Data to use below:

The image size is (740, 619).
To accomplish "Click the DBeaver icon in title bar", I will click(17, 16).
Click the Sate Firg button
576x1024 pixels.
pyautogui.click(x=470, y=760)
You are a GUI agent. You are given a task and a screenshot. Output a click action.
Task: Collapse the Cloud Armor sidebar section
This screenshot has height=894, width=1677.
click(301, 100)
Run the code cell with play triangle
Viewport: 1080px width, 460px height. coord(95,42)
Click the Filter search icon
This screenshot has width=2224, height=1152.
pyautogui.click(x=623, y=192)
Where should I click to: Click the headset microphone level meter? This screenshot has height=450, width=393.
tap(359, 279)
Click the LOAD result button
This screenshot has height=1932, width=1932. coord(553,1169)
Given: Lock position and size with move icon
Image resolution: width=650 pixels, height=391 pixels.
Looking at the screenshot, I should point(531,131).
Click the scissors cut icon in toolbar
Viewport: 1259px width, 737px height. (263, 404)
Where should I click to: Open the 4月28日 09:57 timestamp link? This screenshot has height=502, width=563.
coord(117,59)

End of Data to use.

-- Goal of the exercise --
Every line from the one containing "Click the scissors cut icon in toolbar" through the last line of the entries should be output exactly; nothing else belongs in the reply.

-- Final answer --
Click the scissors cut icon in toolbar
Viewport: 1259px width, 737px height. (263, 404)
Where should I click to: Open the 4月28日 09:57 timestamp link? This screenshot has height=502, width=563.
coord(117,59)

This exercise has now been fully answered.